A forty-year career span that was anything but smooth sailing. From tumultuous business relationships to the 2006 passing of long-time guitarist Jesse Pintado, Napalm Death had its fair share of adversity to overcome.
None of the founding members remain, though Napalm Death’s lineup has remained more or less consistent since the late 1980s. Despite all that, the band weathered the years, always staying true to their core political beliefs. Only did their sound evolve, first morphing into grindcore before blending their blare with a co-emergent genre we now call death metal.
With 2022 comes one of the band’s most experimental releases yet, named Resentment Is Always Seismic. Napalm Death’s latest release is a stripped-down album, or mini-album, recorded during the Throes of Joy in the Jaws of Defeatism’s studio sessions.
“Narcissus,” the first track and single, starts with a harrowing bass massacre played by long-time member Shane Embury, who is humorously credited with “Bass reverberations, barks and moans, noise-testing everyday objects.”
Danny Herrera, the drummer, who is credited with “Turbulent beat throes,” quickly follows suit with a cacophony of brass thrashings. Right on Herrera’s heels is Mark ‘Barney’ Greenway, who, in turn, is credited with “Bawling, shrieking, intermittent baritone,” which describes his dynamic and varied performance quite accurately.
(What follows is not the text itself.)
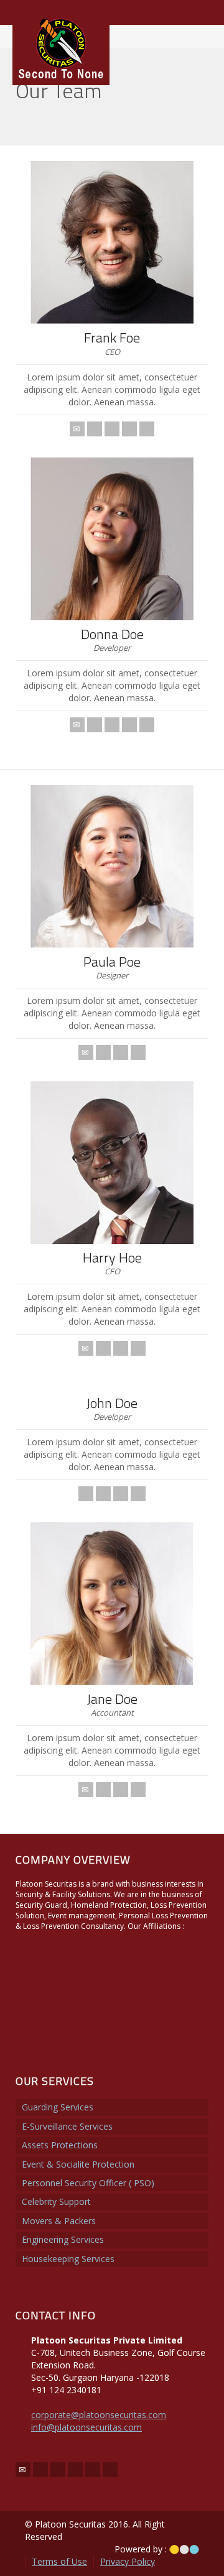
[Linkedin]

The tracks that follow are a roller-coaster of mutating sounds, with covers thrown in, such as hardcore legends Bad Brains’s “Don’t Need It” and SLAB!’s excellent “People Pie,” which features female backing vocals—also referred to as a “tertiary larynx”—by Catherine Sharples.
The final, eponymous track is a remix of a song from another of Shane Embury’s projects, Dark Sky Burial. The industrial-sounding and bass-heavy tune is an eerie closer to the power-packed release.
With their latest release, Napalm Death sought to explore the outer limits of extreme metal, and perhaps revisit some of their earliest influences. The performances and production are flawless, though some artistic choices may perplex some, but not yours truly.
Listening to this mini-album made me feel like the protagonist of Hitachi Maxwell’s old 1970s ads—completely blown away. Napalm Death managed to make a coherent and cohesive mini-work by blending genres as different as hardcore punk, death metal, and industrial music—and the result is nothing but seismic.
Whether you approach Resentment Is Always Seismic as an extension of Napalm Death’s previous album or as a standalone release, it will not leave you indifferent, so sit tight.